La Alcaldía de Ibagué confirmó que no permitirá la reconstrucción de viviendas en el mismo terreno, al catalogarlo como una zona de alto riesgo, la decisión, anunciada por la alcaldesa Johana Aranda, cayó como un baldado de agua fría entre los damnificados, quienes aseguran que la medida los deja en el limbo si no viene acompañada de soluciones reales de vivienda.
Antes de entrar en detalles, la mandataria fue tajante al justificar la determinación:
“Queda descartado, este es un sitio de riesgo absoluto, están ubicados en un predio de muchísimo riesgo, no solo por lo que se presentó, sino por inundaciones y otras afectaciones identificadas desde hace tiempo”.

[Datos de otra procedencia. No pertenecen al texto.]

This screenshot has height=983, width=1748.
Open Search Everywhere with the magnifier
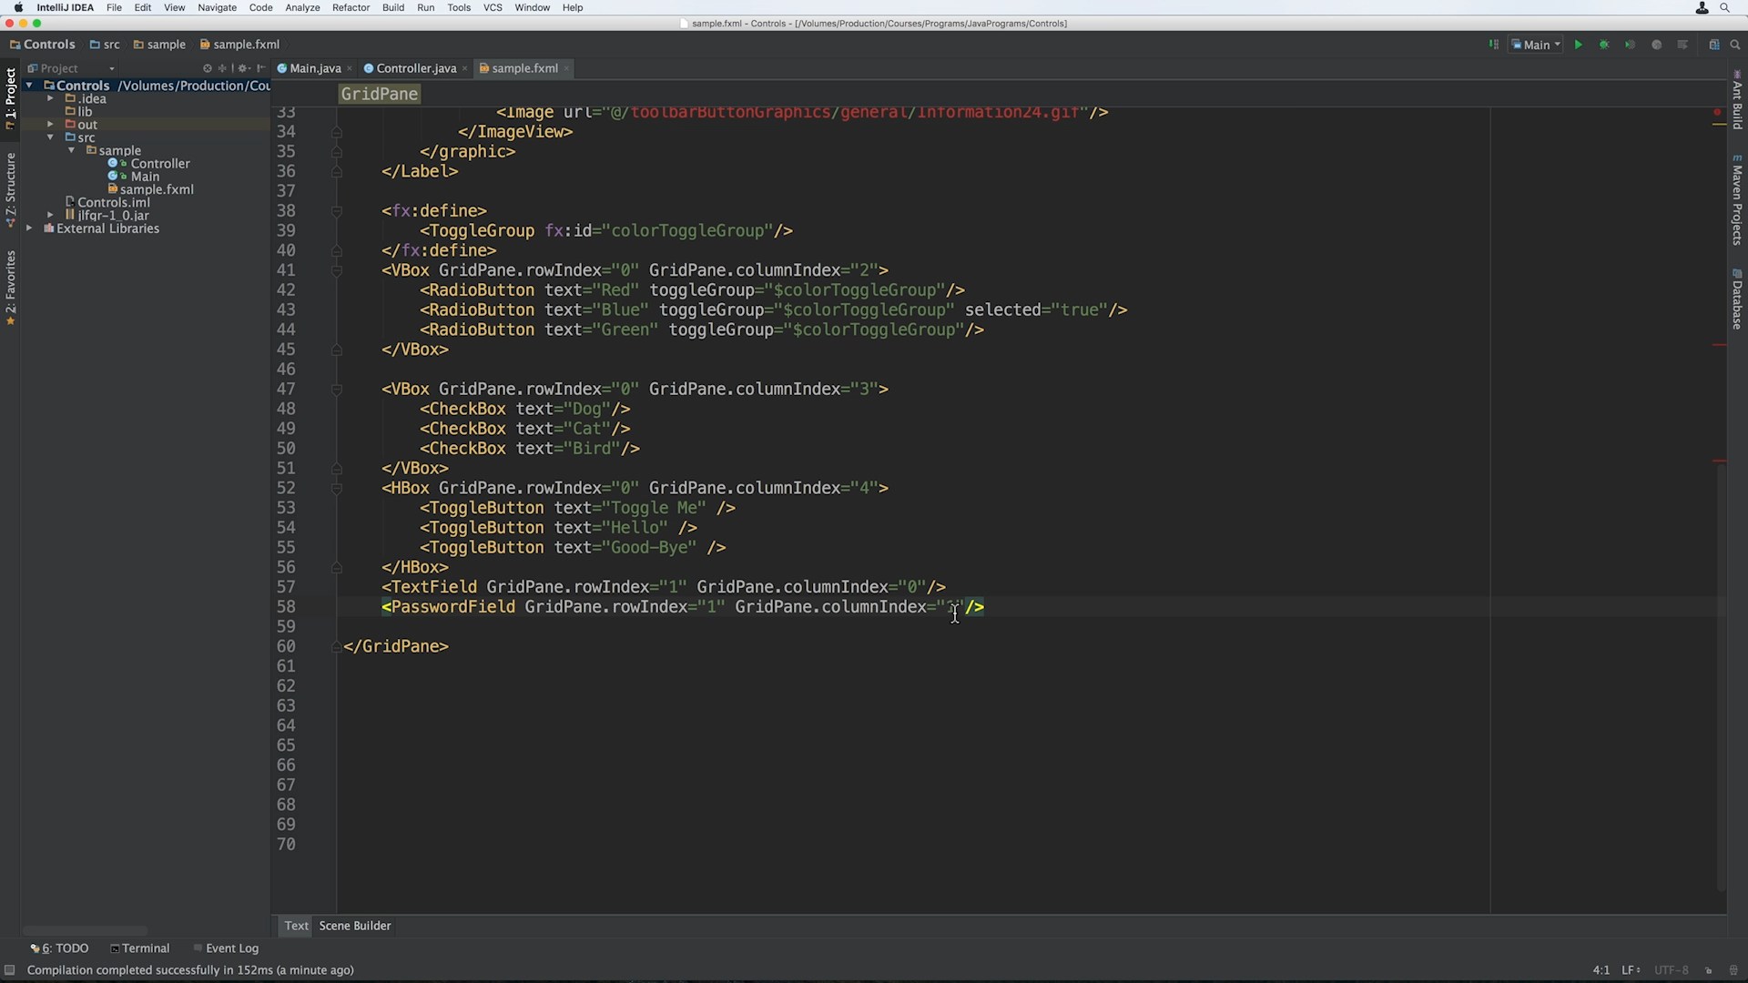[x=1734, y=44]
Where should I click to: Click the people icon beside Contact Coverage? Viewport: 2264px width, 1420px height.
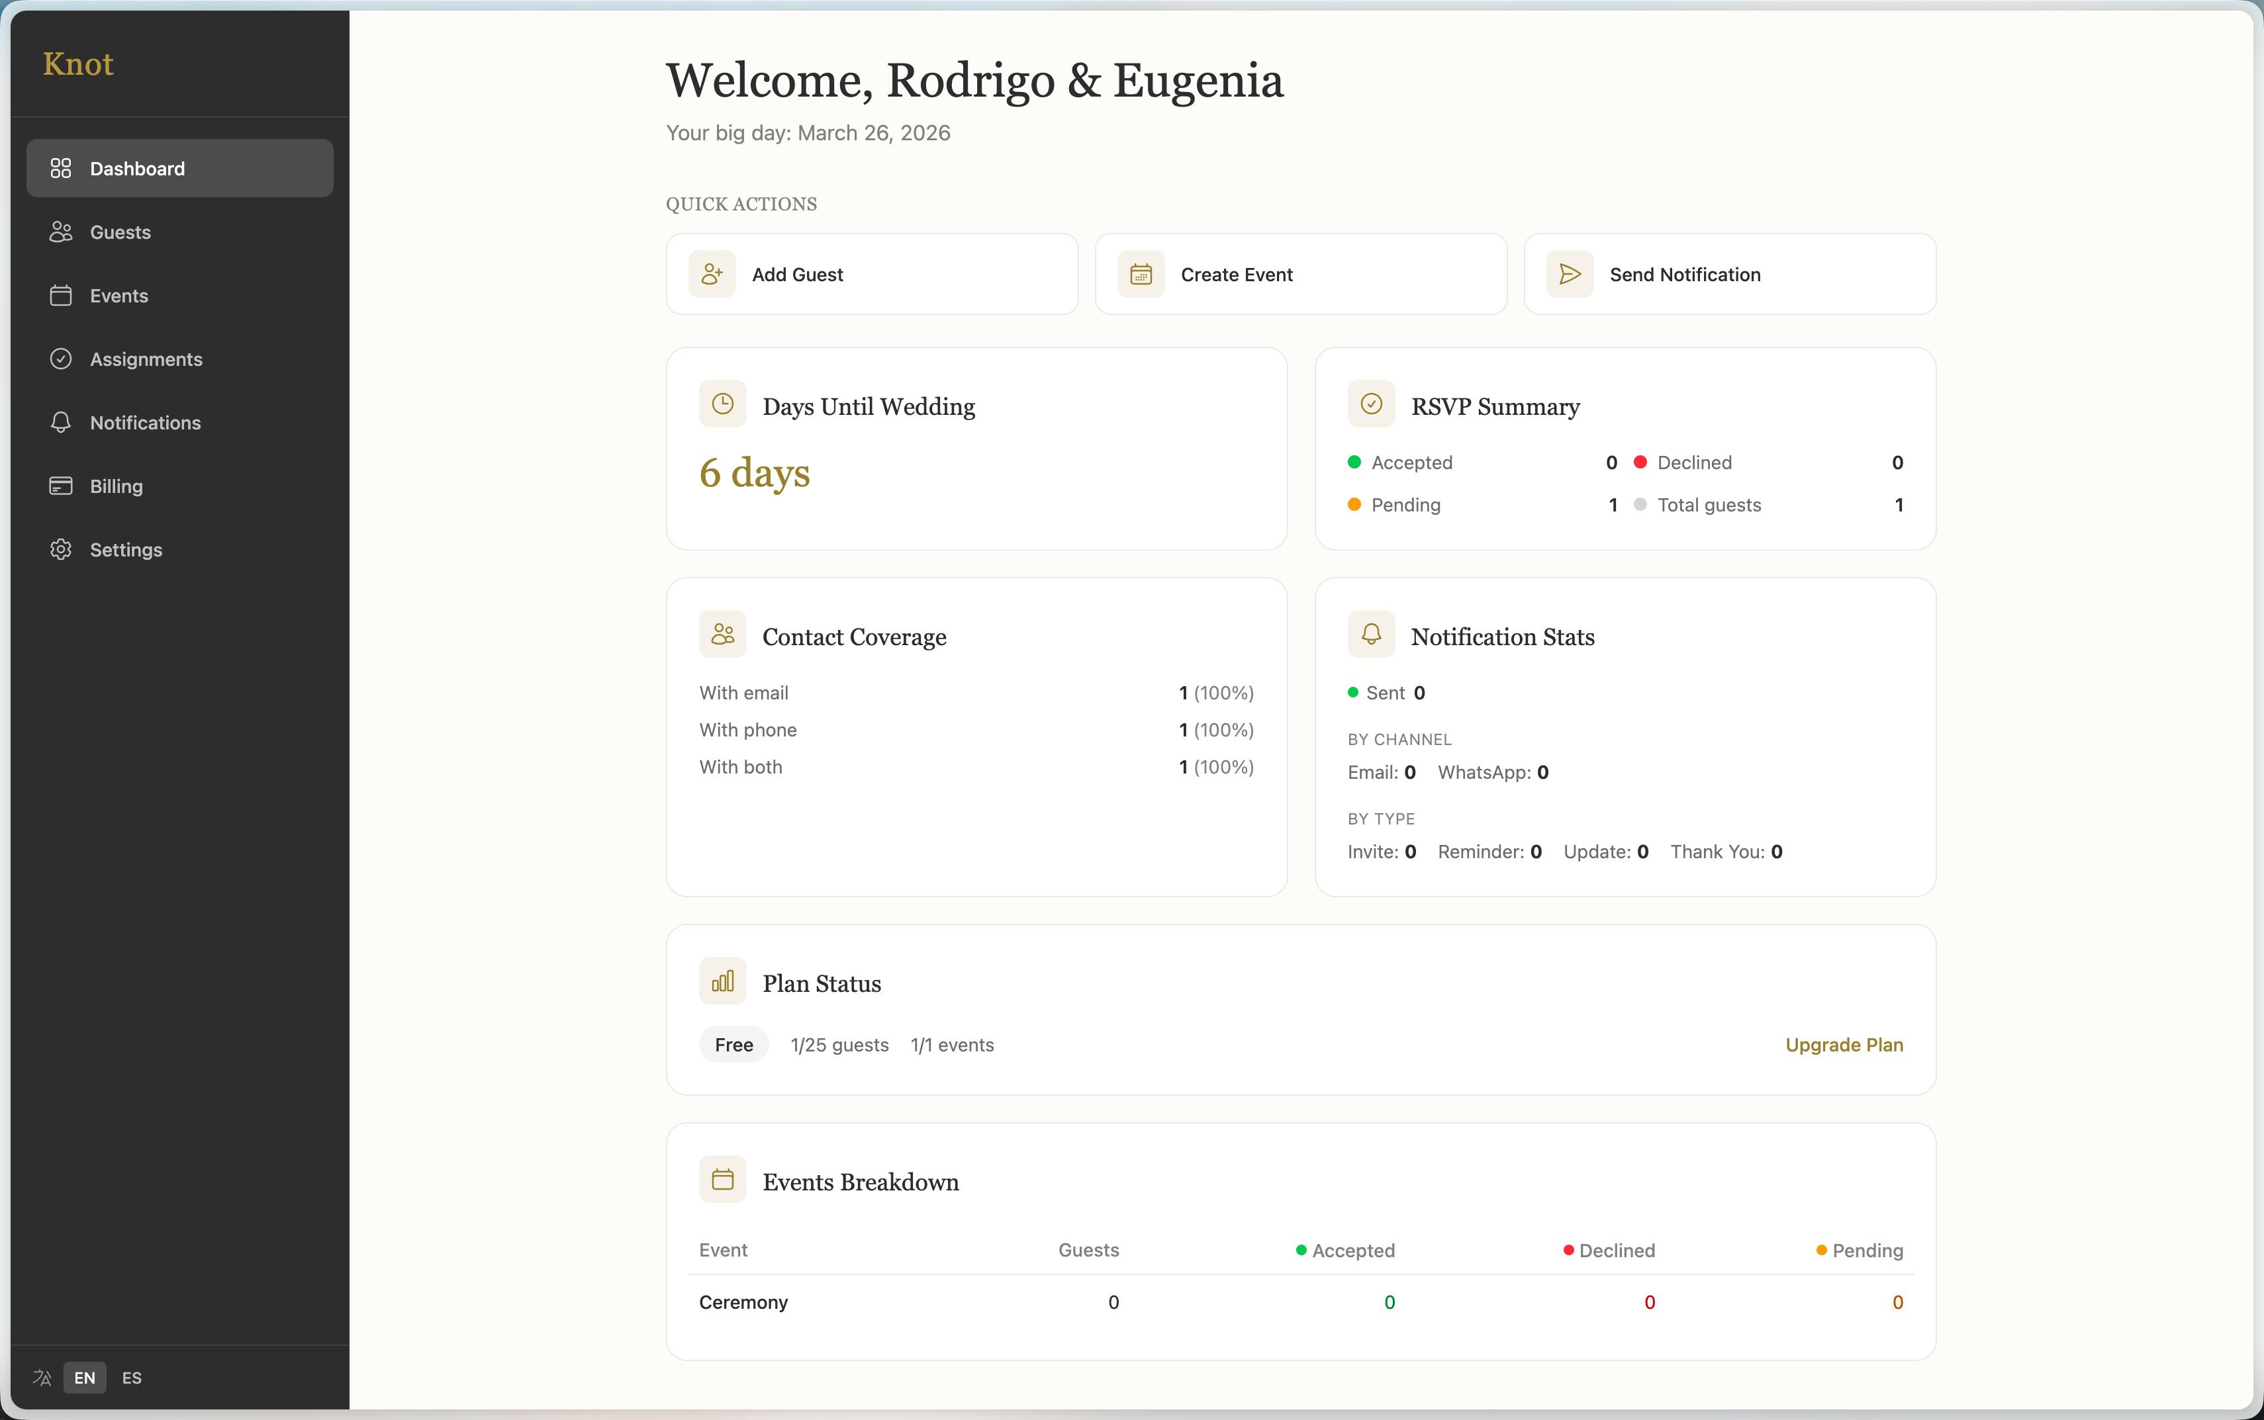click(722, 634)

Según la administración municipal, un proceso de caracterización permitió identificar 90 núcleos familiares afectados directamente, es decir, cerca de 170 personas, entre ellas 80 menores de edad y 50 adultos mayores.
Sobre este censo, Aranda explicó que busca frenar posibles abusos en medio de la emergencia: “La caracterización se realizó con apoyo de las lideresas y busca evitar que oportunistas saquen provecho de la situación”.
Sin embargo, desde el asentamiento la respuesta ha sido de rechazo e incredulidad. Los habitantes sostienen que el número de familias afectadas es mucho mayor y que la solución no puede limitarse a prohibiciones sin alternativas claras.
“Si no nos van a dejar construir, entonces necesitamos que nos den un lote”, reclamó Jenny Vargas, una de las afectadas.
La mujer también cuestionó las cifras oficiales: “Nosotros aquí éramos entre 150 y 190 familias, no solo 90”.
El inconformismo crece aún más frente a la posibilidad de subsidios de arriendo como salida temporal. Para muchos, esta opción no resuelve el problema de fondo.
“No vamos a aceptar arriendos para que después se laven las manos”, advirtió la misma habitante.
Los damnificados también alertan que el impacto del incendio fue más amplio de lo que se reconoce oficialmente. “A muchos no se les quemó la casa, pero el humo y el agua las dañaron. Aquí todo es en tabla y quedó deteriorado”, explicó Vargas.
Mientras la Alcaldía insiste en que permitir la reconstrucción sería exponer nuevamente a las familias a una tragedia, la comunidad exige una reubicación digna y definitiva que incluya la entrega de lotes.
La decisión, lejos de cerrar la emergencia, la profundiza, pues ahora el debate no solo es por lo que se perdió en el incendio, sino por el futuro incierto de decenas —o incluso cientos— de familias que se resisten a desaparecer del territorio sin una solución concreta.